Every record must be written out once more, with nothing added or omitted.

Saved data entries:
◆ ◆ ◆ ◆
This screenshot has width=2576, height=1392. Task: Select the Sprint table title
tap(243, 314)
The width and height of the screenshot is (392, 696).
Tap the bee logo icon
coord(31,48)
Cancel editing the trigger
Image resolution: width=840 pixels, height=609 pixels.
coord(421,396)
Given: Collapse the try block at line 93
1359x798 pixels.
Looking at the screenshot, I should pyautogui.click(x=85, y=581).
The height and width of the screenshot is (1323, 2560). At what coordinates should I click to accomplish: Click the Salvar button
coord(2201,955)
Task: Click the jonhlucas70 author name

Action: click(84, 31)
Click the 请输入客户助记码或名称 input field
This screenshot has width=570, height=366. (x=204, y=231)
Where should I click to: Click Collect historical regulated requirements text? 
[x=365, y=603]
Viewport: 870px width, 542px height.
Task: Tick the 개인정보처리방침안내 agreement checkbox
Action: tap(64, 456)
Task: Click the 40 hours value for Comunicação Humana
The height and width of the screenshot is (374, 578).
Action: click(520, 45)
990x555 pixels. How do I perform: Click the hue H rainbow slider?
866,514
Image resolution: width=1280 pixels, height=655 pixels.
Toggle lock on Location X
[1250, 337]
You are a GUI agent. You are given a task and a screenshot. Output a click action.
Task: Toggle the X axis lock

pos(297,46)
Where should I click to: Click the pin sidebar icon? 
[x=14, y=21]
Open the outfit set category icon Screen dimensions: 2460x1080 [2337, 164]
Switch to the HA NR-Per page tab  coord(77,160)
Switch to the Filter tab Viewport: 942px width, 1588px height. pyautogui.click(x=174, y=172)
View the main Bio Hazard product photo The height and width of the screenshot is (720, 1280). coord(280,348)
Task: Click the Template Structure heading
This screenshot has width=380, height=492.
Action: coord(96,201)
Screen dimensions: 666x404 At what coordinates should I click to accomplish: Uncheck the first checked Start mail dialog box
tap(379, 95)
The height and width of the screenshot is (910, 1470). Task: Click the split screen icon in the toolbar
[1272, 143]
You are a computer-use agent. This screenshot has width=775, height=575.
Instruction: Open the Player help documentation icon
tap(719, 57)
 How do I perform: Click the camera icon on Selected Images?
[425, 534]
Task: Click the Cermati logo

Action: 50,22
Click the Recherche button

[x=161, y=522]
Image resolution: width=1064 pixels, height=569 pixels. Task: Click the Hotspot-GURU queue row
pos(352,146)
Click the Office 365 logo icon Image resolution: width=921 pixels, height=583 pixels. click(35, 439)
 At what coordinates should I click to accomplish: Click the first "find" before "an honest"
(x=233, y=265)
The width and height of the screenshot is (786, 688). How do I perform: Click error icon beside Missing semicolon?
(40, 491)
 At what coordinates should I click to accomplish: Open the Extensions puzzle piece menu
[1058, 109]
◆ ◆ ◆ ◆
**Exercise response**
This screenshot has width=2576, height=1392. Task: Select the Sprint table title
tap(243, 314)
The width and height of the screenshot is (392, 696).
Tap the bee logo icon
coord(31,48)
Cancel editing the trigger
Image resolution: width=840 pixels, height=609 pixels.
coord(421,396)
Given: Collapse the try block at line 93
1359x798 pixels.
Looking at the screenshot, I should pyautogui.click(x=85, y=581).
The height and width of the screenshot is (1323, 2560). At what coordinates should I click to accomplish: Click the Salvar button
coord(2201,955)
Task: Click the jonhlucas70 author name

Action: click(84, 31)
Click the 请输入客户助记码或名称 input field
This screenshot has width=570, height=366. (x=204, y=231)
Where should I click to: Click Collect historical regulated requirements text? 
[x=365, y=603]
Viewport: 870px width, 542px height.
Task: Tick the 개인정보처리방침안내 agreement checkbox
Action: tap(64, 456)
Task: Click the 40 hours value for Comunicação Humana
The height and width of the screenshot is (374, 578).
Action: click(520, 45)
990x555 pixels. How do I perform: Click the hue H rainbow slider?
866,514
Image resolution: width=1280 pixels, height=655 pixels.
Toggle lock on Location X
[1250, 337]
You are a GUI agent. You are given a task and a screenshot. Output a click action.
Task: Toggle the X axis lock

pos(297,46)
Where should I click to: Click the pin sidebar icon? 
[x=14, y=21]
Open the outfit set category icon Screen dimensions: 2460x1080 [2337, 164]
Switch to the HA NR-Per page tab  coord(77,160)
Switch to the Filter tab Viewport: 942px width, 1588px height. pyautogui.click(x=174, y=172)
View the main Bio Hazard product photo The height and width of the screenshot is (720, 1280). coord(280,348)
Task: Click the Template Structure heading
This screenshot has width=380, height=492.
Action: coord(96,201)
Screen dimensions: 666x404 At what coordinates should I click to accomplish: Uncheck the first checked Start mail dialog box
tap(379, 95)
The height and width of the screenshot is (910, 1470). Task: Click the split screen icon in the toolbar
[1272, 143]
You are a computer-use agent. This screenshot has width=775, height=575.
Instruction: Open the Player help documentation icon
tap(719, 57)
 How do I perform: Click the camera icon on Selected Images?
[425, 534]
Task: Click the Cermati logo

Action: 50,22
Click the Recherche button

[x=161, y=522]
Image resolution: width=1064 pixels, height=569 pixels. Task: Click the Hotspot-GURU queue row
pos(352,146)
Click the Office 365 logo icon Image resolution: width=921 pixels, height=583 pixels. click(35, 439)
 At what coordinates should I click to accomplish: Click the first "find" before "an honest"
(x=233, y=265)
The width and height of the screenshot is (786, 688). How do I perform: Click error icon beside Missing semicolon?
(40, 491)
 At what coordinates should I click to accomplish: Open the Extensions puzzle piece menu
[1058, 109]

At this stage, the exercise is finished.